● EXERCISES TO COMPLETE
(a) Please check the Miss Grand Singapore text and tell whether each statement agrees with it: (i) the pageant selects a contestant for Miss Grand International; (ii) Elizabeth Houghton won Miss Singapore World 2013; (iii) the official language is English. Answer yes or no for each and quote the deciding words.
(b) According to the Miss Grand Singapore text, which organizer obtained the franchise in 2023?
(c) Print the part of the Miss Grand Singapore text starting with "Beauty pageant title" and going on through "at Miss Grand International.".

● DOCUMENT TEXT
======
Miss Grand Singapore
- Formation: September 9, 2023; 3 years ago
- Founder: Adeline Hokulani
- Type: Beauty pageant
- Headquarters: Singapore
- Members: Miss Grand International
- Official language: English
- National director: Angela Tay
- Parent organization: ERM Group (2015–2018, 2026 – present)
- Website: ermworld.org

= Miss Grand Singapore =

Beauty pageant title of Singapore

Miss Grand Singapore is an annual beauty pageant in Singapore, that selects a contestant for Miss Grand International. It began in 2013, when the first runner-up of Miss Singapore World 2013, Elizabeth Houghton, was appointed to represent Singapore at Miss Grand International 2013 in Thailand. After that, the license was transferred to different organizers, until an organizer led by Adeline Hokulani, AO Venture Pte Ltd, obtained the franchise in 2023. Since then, Singapore's has never secured any placements at Miss Grand International.
======
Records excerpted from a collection
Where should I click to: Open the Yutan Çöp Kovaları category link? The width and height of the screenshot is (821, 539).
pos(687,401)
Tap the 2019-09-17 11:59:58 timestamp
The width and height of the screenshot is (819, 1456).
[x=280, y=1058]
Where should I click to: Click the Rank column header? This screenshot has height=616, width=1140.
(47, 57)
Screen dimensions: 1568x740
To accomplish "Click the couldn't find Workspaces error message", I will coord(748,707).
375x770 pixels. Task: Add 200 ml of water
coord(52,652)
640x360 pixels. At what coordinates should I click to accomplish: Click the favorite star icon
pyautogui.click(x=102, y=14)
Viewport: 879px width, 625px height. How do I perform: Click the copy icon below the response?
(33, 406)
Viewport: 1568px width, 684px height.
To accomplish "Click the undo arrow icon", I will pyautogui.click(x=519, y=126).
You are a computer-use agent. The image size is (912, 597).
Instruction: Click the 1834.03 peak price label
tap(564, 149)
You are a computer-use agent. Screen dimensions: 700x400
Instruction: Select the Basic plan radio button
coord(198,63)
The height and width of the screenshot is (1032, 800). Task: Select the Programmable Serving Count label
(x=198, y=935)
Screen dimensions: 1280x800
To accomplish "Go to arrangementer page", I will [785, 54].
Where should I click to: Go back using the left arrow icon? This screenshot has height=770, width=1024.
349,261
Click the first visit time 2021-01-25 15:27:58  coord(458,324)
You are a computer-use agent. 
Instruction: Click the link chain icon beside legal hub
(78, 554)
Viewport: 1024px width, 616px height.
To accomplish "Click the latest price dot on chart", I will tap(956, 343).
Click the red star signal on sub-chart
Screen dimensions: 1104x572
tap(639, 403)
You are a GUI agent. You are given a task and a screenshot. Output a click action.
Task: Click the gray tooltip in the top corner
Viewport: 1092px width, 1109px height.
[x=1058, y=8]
======
● ANSWERS BY ITEM
(a)
(i) Yes: "selects a contestant for Miss Grand International"
(ii) No: "the first runner-up of Miss Singapore World 2013, Elizabeth Houghton"
(iii) Yes: "Official language: English"

(b) AO Venture Pte Ltd, led by Adeline Hokulani.

(c)
Beauty pageant title of Singapore

Miss Grand Singapore is an annual beauty pageant in Singapore, that selects a contestant for Miss Grand International. It began in 2013, when the first runner-up of Miss Singapore World 2013, Elizabeth Houghton, was appointed to represent Singapore at Miss Grand International 2013 in Thailand. After that, the license was transferred to different organizers, until an organizer led by Adeline Hokulani, AO Venture Pte Ltd, obtained the franchise in 2023. Since then, Singapore's has never secured any placements at Miss Grand International.